Bragg and North keep contest even
Hampshire 316 and 25 for 0 lead Glamorgan 327 (Bragg 73, North 70, Balcombe 4-91) by 14 runs
A thousand runs before the end of May? In Wales this month the goal has been doubling Glamorgan's solitary bonus batting point. What was more, they achieved three in conditions favouring saturating, stultifying seam-up: a green pitch at West End that had been prepared for their very demise. A true Welshman in Will Bragg and an Australian in Marcus North, brought in specifically to bolster the upper order, were the prime contributors to a total of 327.
As on the first day, considerable concentration and no little fortune were required to make runs on a pitch only marginally less verdant then when the first ball was bowled. David Hughes, the ECB's pitch inspector, returned for a second look, but, in fairness to Nigel Gray, the bounce was even and there was decent carry. "He is a good groundsman," said Hughes, whose main concern on Wednesday was the number of indentations. Groundsmen seemingly are looking to leave more grass on newly cut pitches this season in the hope of gaining greater pace.
Bragg, who came to the wicket when Gareth Rees was held by James Tomlinson in his follow through, playing slightly across the line, made his second half century in successive innings and 73 in all including nine fours. North, with scores of 79 and 21 to his name following his recovery from a broken finger, struck 70 with 12 fours before making a rare misjudgement in leaving alone a ball from David Balcombe that bowled him. He used to play on this ground for Hampshire, if only once, in 2009. Such is the life of an itinerant overseas player.
He batted more freely than Nick James, who, contrary to at least one train of thought here is not the son of Steve James. Still, he can concentrate with similar intensity to the former Glamorgan and England opener, as 15 runs in 28 overs would suggest. In due course Chris Wood had him taken at the wicket by Michael Bates, whereupon Bragg and North, who looked more at ease with the conditions than his fellow Australian left hander, Simon Katich, added 96.
Bragg reached 50 off 97 balls with five fours and a five. Playing within his limitations and coping adequately with the movement, he was eventually beaten by the first ball of a new spell from David Balcombe, edging to Bates. Like Hampshire, Glamorgan are top-heavy with left handers in their upper order, which disrupted the direction of the medium pacers: too many balls were speared down the leg side.
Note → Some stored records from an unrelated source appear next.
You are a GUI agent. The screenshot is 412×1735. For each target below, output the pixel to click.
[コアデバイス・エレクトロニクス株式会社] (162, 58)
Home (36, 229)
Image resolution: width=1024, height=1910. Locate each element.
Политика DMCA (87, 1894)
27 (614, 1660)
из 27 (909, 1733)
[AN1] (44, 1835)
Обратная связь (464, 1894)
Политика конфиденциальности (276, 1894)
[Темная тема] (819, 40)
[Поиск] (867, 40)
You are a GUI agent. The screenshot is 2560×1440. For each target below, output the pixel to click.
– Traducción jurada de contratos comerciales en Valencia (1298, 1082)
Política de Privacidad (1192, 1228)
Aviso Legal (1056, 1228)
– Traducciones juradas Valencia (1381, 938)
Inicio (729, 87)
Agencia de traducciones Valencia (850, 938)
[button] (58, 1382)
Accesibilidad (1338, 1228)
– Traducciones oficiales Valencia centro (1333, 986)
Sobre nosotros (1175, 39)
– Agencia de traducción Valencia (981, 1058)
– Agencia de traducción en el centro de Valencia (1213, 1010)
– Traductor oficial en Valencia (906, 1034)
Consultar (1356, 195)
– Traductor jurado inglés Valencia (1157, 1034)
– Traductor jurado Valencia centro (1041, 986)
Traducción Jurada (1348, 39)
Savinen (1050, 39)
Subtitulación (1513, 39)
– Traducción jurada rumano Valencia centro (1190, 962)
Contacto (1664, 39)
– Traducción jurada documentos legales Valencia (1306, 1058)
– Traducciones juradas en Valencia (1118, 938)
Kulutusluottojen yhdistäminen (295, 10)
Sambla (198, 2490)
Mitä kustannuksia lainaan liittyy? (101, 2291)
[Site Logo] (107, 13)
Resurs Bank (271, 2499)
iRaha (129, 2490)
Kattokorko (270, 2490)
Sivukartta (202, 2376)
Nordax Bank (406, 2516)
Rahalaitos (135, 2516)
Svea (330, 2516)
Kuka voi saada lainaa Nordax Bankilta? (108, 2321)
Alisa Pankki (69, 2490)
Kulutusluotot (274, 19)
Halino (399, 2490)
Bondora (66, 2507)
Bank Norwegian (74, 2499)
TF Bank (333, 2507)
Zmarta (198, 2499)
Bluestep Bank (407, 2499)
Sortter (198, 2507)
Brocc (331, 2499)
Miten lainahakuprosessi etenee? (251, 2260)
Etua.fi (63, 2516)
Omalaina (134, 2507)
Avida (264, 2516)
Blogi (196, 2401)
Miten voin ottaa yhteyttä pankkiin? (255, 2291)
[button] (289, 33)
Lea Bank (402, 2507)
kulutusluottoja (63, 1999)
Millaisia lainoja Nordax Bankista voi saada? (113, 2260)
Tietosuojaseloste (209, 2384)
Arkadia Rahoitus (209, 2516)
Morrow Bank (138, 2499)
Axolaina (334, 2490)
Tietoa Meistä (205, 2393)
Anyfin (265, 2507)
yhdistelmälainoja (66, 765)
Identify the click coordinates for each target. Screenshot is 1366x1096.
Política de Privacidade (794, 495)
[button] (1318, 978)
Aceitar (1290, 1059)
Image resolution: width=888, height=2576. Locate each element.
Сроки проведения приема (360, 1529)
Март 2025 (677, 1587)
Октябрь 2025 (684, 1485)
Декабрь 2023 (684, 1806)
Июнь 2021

And talking of statistics before May is out, Liam Dawson's catch to account for Ben Wright was his 15th of the season at second slip. A 16th was to follow when Mark Wallace edged Balcombe. Jim Allenby drove Kabir Ali uppishly to midwicket and the tidy Bates took a further catch, this time off Tomlinson, to remove John Glover. By now, though, Glamorgan were approaching a total of 300, which represented riches indeed. They finished with a lead of 11, Dean Cosker contributing an unbeaten 40.
Hampshire were left with eight overs to bat through, albeit in decent light. Dawson, his confidence buoyed by his slip catching - he really is among the best in the country in that position - saw off the new ball and outscored his captain to boot. A match that at the outset, given the grass on the pitch and Glamorgan's poor form, might have lasted no more than two days, is proving to be an excellent contest.